Tuesday, March 3, 2009

History Roars Back, What Are We Going To Do About It?

Writing in the Washington Post today ("History Roars Back," March 3) , Richard Cohen makes the claim that there are certain moments in history when big events affect us all and do so for many years to come. He isn't talking 9/11 here. He's talking Great Depression. He's talking Naziism. Cohen says that the economic collapse we are living through now "is not just an economic crisis. It's a historical mugging...This will hit the young particularly hard."

World news, Cohen says, hasn't mattered much to young people--meaning, I think 20- and 30-somethings--because what passed for news seemed irrelevant to them. "It did not matter to them what was happening in Washington or London or even Baghdad."

Cohen may be right that the news hasn't mattered much to young people, but it may not really have been a function of youth.
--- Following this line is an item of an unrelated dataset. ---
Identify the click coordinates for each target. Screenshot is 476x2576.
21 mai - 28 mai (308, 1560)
More a function of the ways in which the mass society of the '50s and '60s became atomized, breaking into sub-cultures of millions or, even, tens of millions, each with their own specific definition of what is news and the separate and distinct cable outlets, internet sources, news channels and niche publications serving them that news.

But what Cohen is clearly saying is that we are being hit by a phenomenon, economic chaos and depression, that is nearly the same everywhere. The news is that the news is global once more.
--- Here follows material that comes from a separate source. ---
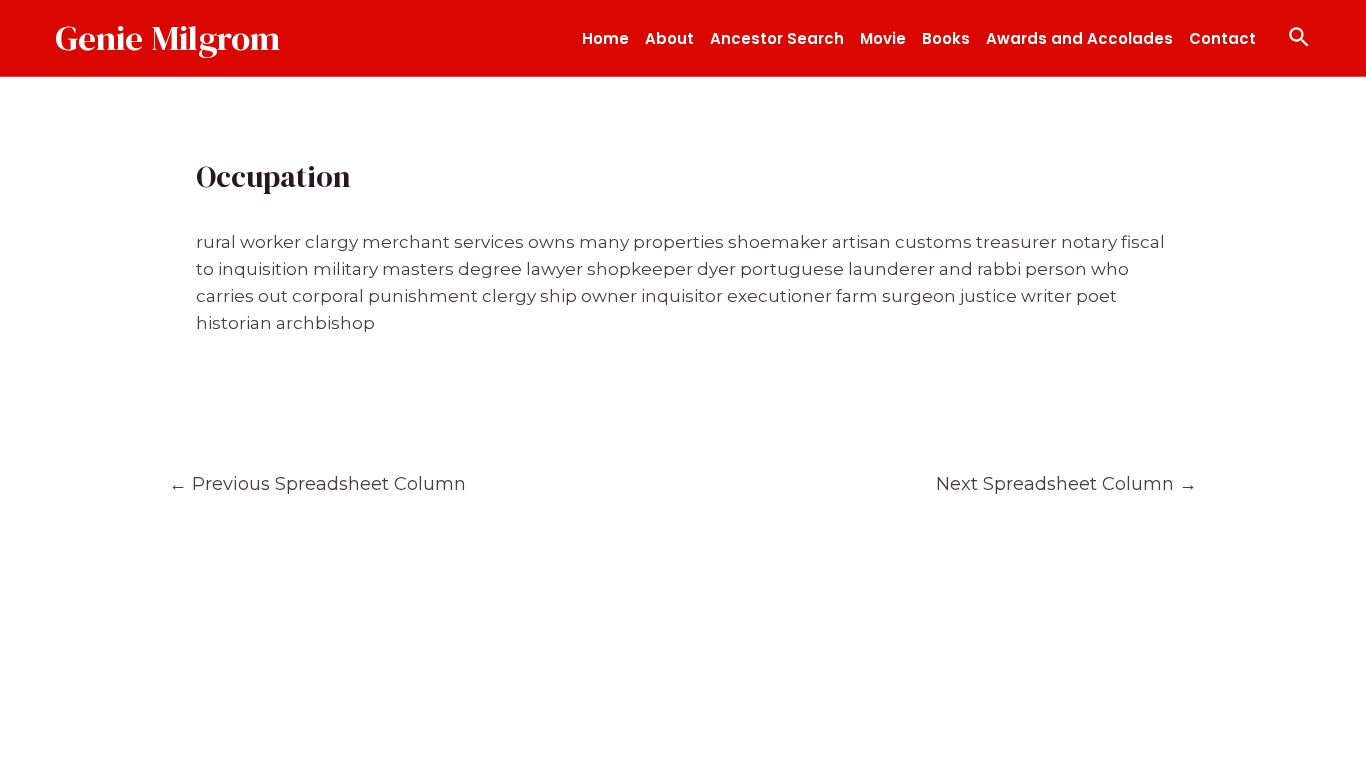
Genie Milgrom (167, 38)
The Vietnam War, Cohen claims, was news of the same type. Probably not, but it nevertheless got the attention of young people, who might have otherwise continued their drift out of engagement with the world as it was portrayed at the time by ABC, NBC, CBS and a few major daily papers.

"Rage was the result [of the Vietnam War and its suffocating draft]. The campuses exploded.

"The rage that is coming back will change the politics of our time. Barack Obama will either figure out how to channel it, as Franklin D. Roosevelt did, or he will be flattened by it, as Lyndon Johnson was."

In less than 700 words, Cohen makes the case that now is a pretty desperate time. People this time, perhaps by the billions, are going to be victims. For some individuals, the experience will be personally calamitous. Unaware that history was returning, we in the United States have been living the "American delusion" of endless and relentlessly expanding prosperity.
In the 1930s, "history had come roaring out of Germany and flattened everything," Cohen writes. He concludes with this:

"The beast is loose again."

But history is not the end of everything. Cohen's compact and grimly eloquent piece excludes actual people from any role other than victim or passive observer. He notes that FDR successfully channeled the rage that history provoked and Barack Obama may be able to do something similar. Perhaps without intending to, Cohen leaves the rest of us with little to do but await history's arrival in our neighborhood.

But the real question for the rest of us is this: If history is coming, what are we going to do about it?